(EXERCISE TEXT Opens)

In 1732, the parishes of both churches were joined, and so the three bells from All Saints were put towards the recasting of the bells at St Giles. A clock bell was cast by William Toiser of Salisbury in 1732 and hung on the tower roof. This bell weighed approximately one and a half hundredweight (75 kg). Apart from these two small bells, the three bells from St Giles and the three from All Saints were broken up and recast into a ring of six bells in 1737 by Abel Rudhall of Gloucester. The heaviest bell, the tenor, weighed approximately 9 long cwt (460 kg).

All of these bells, including the two smaller ones, were destroyed in the blaze of 1908, when the fire consumed the timber bell frame and the floors in the tower, causing the bells to fall to the ground. From their casting in 1737 until their destruction in 1908, they were the only example in Dorset of Rudhall bells. Dorset gained a further set of Rudhall bells in 1974 when the county border changes brought Christchurch Priory into Dorset, which contains four Rudhall bells within its ring of twelve.

As the restoration of the tower neared completion in 1909, Comper was concerned with the ability of the fire-weakened walls to support a ring of bells again. He proposed one large bell, however, the tower proved quite capable of housing more, so in 1910, a ring of six bells was cast and installed by John Taylor & Co of Loughborough. These six bells were hung in a new cast iron frame dug into the tower walls. They were heavier than their predecessors, the tenor bell weighing 12 long cwt 1 qr 12 lb (628 kg) and striking the note G. The new bells were dedicated on 10 September, 1910; St Giles' Day.

(EXERCISE TEXT Closes)

[WORK INSTRUCTION A] In the passage on the church bells, which firm cast and installed the ring of six bells in 1910?
[WORK INSTRUCTION B] Translate this sentence from the passage on the church bells into Spanish: "The new bells were dedicated on 10 September, 1910; St Giles' Day."
[WORK INSTRUCTION C] Extend the passage on the church bells with a few sentences that follow on from its final sentence.

(DATA EXTRACT Opens)

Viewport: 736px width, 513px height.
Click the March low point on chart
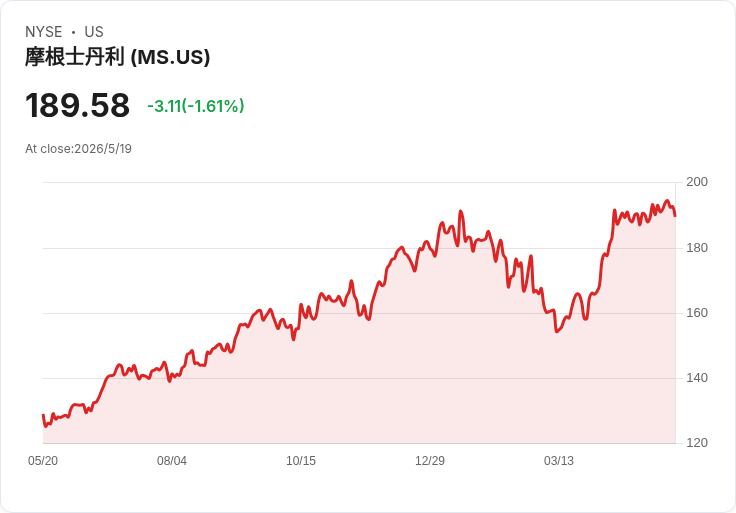coord(557,331)
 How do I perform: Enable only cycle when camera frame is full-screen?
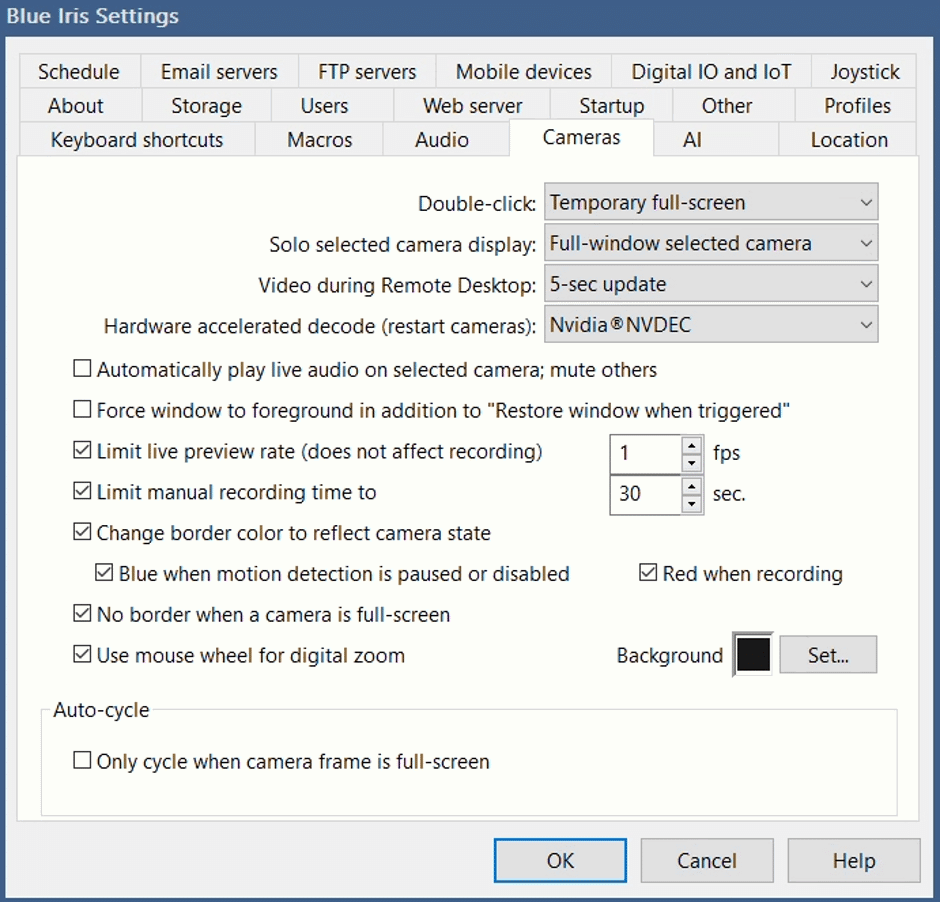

(DATA EXTRACT Closes)

[RESPONSE A] John Taylor & Co of Loughborough.

[RESPONSE B] Las nuevas campanas fueron consagradas el 10 de septiembre de 1910, día de San Gil.

[RESPONSE C]
In 1928, these bells were augmented to eight by Taylor's, rather more unusually by adding a treble and tenor. The fourth bell was retuned down a semitone to B^{b} to become the fifth, with the new treble and tenor bells striking the note F. The previous six bells were thus renumbered to become bells two to seven. The tenor bell now weighs 14 long cwt 1 qr 5 lb (726 kg). The 1910 metal frame was extended to fit in the extra two bells.

In 2014, the sixth bell cracked as a result of an accident and was recast by Taylor's in 2015 to the same dimensions as the original. The newly recast bell, which reused the fittings from 1910, was inspected by the then Prime Minister David Cameron at Taylor's foundry in Loughborough during his tour of the works, before being rehung at the church.